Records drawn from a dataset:

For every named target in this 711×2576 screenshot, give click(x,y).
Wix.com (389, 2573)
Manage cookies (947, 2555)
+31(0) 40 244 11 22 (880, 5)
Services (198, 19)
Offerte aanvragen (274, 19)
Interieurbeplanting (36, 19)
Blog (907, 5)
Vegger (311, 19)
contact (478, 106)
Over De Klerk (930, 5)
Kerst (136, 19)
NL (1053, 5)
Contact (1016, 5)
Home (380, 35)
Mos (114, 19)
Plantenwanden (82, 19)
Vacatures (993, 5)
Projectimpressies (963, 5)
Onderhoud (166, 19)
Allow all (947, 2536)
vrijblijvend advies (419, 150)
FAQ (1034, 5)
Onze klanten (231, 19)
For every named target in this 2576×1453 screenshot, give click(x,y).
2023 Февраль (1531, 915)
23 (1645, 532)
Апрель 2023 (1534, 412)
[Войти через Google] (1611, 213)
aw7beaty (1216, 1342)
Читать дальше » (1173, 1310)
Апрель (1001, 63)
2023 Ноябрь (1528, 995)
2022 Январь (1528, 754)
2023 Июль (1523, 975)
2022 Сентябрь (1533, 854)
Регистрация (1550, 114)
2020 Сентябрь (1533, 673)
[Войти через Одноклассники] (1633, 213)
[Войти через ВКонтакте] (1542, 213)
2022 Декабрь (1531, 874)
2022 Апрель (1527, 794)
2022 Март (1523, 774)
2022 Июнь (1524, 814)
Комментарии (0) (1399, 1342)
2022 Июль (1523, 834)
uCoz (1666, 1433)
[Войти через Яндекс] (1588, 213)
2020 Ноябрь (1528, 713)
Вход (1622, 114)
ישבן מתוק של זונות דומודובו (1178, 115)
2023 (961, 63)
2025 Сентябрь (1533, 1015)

§ WORK ORDER
The answer should consist only of the lines from the one containing "[Войти через Одноклассники] (1633, 213)" through the last line of the data, given again exactly.

§ EXERCISE OUTPUT
[Войти через Одноклассники] (1633, 213)
[Войти через ВКонтакте] (1542, 213)
2022 Декабрь (1531, 874)
2022 Апрель (1527, 794)
2022 Март (1523, 774)
2022 Июнь (1524, 814)
Комментарии (0) (1399, 1342)
2022 Июль (1523, 834)
uCoz (1666, 1433)
[Войти через Яндекс] (1588, 213)
2020 Ноябрь (1528, 713)
Вход (1622, 114)
ישבן מתוק של זונות דומודובו (1178, 115)
2023 (961, 63)
2025 Сентябрь (1533, 1015)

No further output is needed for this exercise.